Cuyahoga County Executive Armond Budish speaks at the COVID-19 press briefing Sept. 18.

Cuyahoga County Executive Armond Budish started the county’s virtual COVID-19 media briefing Sept. 18 with a message about the Jewish new year.

“I want to start off today by acknowledging that today at sundown, Jews all the over world celebrate Rosh Hashanah, one of the holiest days of the year. This year, I am so very grateful that those I love are healthy and safe, and that my wife, Amy, and I are actually going to be able to gather with my son and his partner this evening for the first time in months.

“This COVID crisis shines a light on what matters most – our loved ones, our health and our safety and security. Rosh Hashanah is all about looking forward and I know we all hope for a better year and better future.

“Traditionally, the foods we serve represent these wishes. My wife, Amy, has spent most of the week cooking. I’ll tell you the house sure smells good when I get home. This year she’s serving turkey with a pomegranate gravy. It’s said that each pomegranate has 613 seeds. Each one, a symbol of good acts to do for others, or mitzvahs. So, the expectations are high. I take this obligation seriously. In fact, it’s why I entered public service in the first place, to do good and help people.”

As more schools prepare to reopen in the coming weeks, Dr. Johnie Rose, assistant professor, Center for Community Health Integration, and director, Preventive Medicine Residency at Case Western Reserve University School of Medicine, discussed recommendations school leaders will be following.

He has been working with them to provide a framework to use that will balance the risks of COVID-19 with the need to return to school.

Rose said they will use a four-scenario framework, which is tied to the Ohio Public Health Advisory System. Cuyahoga County remains in orange Level 2 for the fifth consecutive week.

His recommendations are as follows:

• Level 4 (purple): Students should be learning at home.

• Level 3 (red): Less than 10% test positivity in the community and school be conducted virtually, except for those who have special education needs.

• Level 2 (orange): Schools should start considering hybrid learning models, small cohorts, staggered schedules and at-home virtual learning.
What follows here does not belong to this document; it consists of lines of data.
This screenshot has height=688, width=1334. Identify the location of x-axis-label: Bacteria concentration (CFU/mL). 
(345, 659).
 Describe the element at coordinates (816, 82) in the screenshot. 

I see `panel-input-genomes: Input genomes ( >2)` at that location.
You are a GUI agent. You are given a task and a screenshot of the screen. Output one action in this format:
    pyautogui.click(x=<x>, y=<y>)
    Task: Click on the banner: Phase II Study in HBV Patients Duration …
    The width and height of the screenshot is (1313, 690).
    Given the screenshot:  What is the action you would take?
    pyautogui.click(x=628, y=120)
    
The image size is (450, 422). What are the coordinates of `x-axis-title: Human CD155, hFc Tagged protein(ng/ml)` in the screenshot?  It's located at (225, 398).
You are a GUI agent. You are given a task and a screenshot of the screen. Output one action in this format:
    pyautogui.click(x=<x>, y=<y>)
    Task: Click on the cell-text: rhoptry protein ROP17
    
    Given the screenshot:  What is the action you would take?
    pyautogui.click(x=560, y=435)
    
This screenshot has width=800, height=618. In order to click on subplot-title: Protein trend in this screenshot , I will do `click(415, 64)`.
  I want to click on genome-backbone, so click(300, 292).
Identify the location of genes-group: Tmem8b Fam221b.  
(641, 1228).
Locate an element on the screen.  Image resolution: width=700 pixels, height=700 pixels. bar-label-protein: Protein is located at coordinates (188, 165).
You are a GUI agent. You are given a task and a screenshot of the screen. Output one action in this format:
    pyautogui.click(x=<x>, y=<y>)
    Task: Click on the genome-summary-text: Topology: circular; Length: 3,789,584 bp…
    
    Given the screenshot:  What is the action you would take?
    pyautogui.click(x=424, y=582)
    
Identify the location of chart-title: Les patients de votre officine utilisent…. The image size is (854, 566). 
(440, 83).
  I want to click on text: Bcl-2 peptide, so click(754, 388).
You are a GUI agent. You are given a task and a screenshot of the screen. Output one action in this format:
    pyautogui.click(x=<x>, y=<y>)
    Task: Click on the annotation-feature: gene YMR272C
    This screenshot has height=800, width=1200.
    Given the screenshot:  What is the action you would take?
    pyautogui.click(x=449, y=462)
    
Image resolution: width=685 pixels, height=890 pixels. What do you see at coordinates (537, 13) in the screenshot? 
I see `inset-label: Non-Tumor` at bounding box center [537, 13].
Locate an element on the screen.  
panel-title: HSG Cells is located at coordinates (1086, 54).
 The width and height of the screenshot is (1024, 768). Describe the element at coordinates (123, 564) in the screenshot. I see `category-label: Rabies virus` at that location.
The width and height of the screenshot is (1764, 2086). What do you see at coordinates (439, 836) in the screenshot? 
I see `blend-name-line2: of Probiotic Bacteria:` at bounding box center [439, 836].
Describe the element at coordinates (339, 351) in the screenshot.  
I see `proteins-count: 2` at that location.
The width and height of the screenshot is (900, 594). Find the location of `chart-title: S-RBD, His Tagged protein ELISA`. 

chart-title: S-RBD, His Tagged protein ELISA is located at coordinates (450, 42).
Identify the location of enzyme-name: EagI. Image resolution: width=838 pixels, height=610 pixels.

Extracurricular activities with the lowest risk can be held.

• Level 1 (yellow): Schools can consider more in-person learning and cohorts don’t have to be small. More extracurricular activities should be permitted.

“Risk scenario one is where hope to be soon,” Rose said. “Thing we have really learned about this is what matters in the schools is the mitigation measures they can take and the amount of COVID circulation that is happening in their community.”

Board of Health Commissioner Terry Allan said as of Sept. 17, there were 16,907 cases of COVID-19 reported in Cuyahoga County, not including the city of Cleveland. Of those cases, 2,533 people have required hospitalization and 638 have died since March.

He also urged everyone to get flu shot this year.

Board of Health Medical Director Dr. Heidi Gullett said Cuyahoga County saw 529 new cases of COVID-19 and 30 deaths this week.

She said there have been 11,736 cases cumulative since start of the pandemic, 1,187 required hospitalization and 534 deaths. She said there were just under 50 cases on average per day this past week and the range of deaths is from 31 years old to 104 years old.

Out of 18,550 COVID-19 tests run between Cleveland Clinic, MetroHealth and University Hospitals from Sept. 9 to Sept. 15, Gullett said 3.4% were positive.

“We are pleased that our percent positivity remains low again,” Gullett said.

Budish also spoke about the U.S. Census, saying getting an accurate count is “so incredibly important.”

“For every person who doesn’t complete the census, the county loses more than $1,000 per month,” he said.

Budish also announced the Cuyahoga County’s Witness Victim Service Center, administered by the Department of Public Safety and Justice Services, has been awarded a grant of $824,800.33 from the U.S. Department of Justice, Office on Violence Against Women, for its Domestic Violence Homicide Prevention Initiative to expand services throughout Cuyahoga County over a three-year period.

“The Domestic Violence Homicide Prevention program has helped thousands of our residents in need, and Cuyahoga County’s Witness Victim Service Center advocates work tirelessly to ensure victim safety is prioritized and that victim rights are upheld,” he said.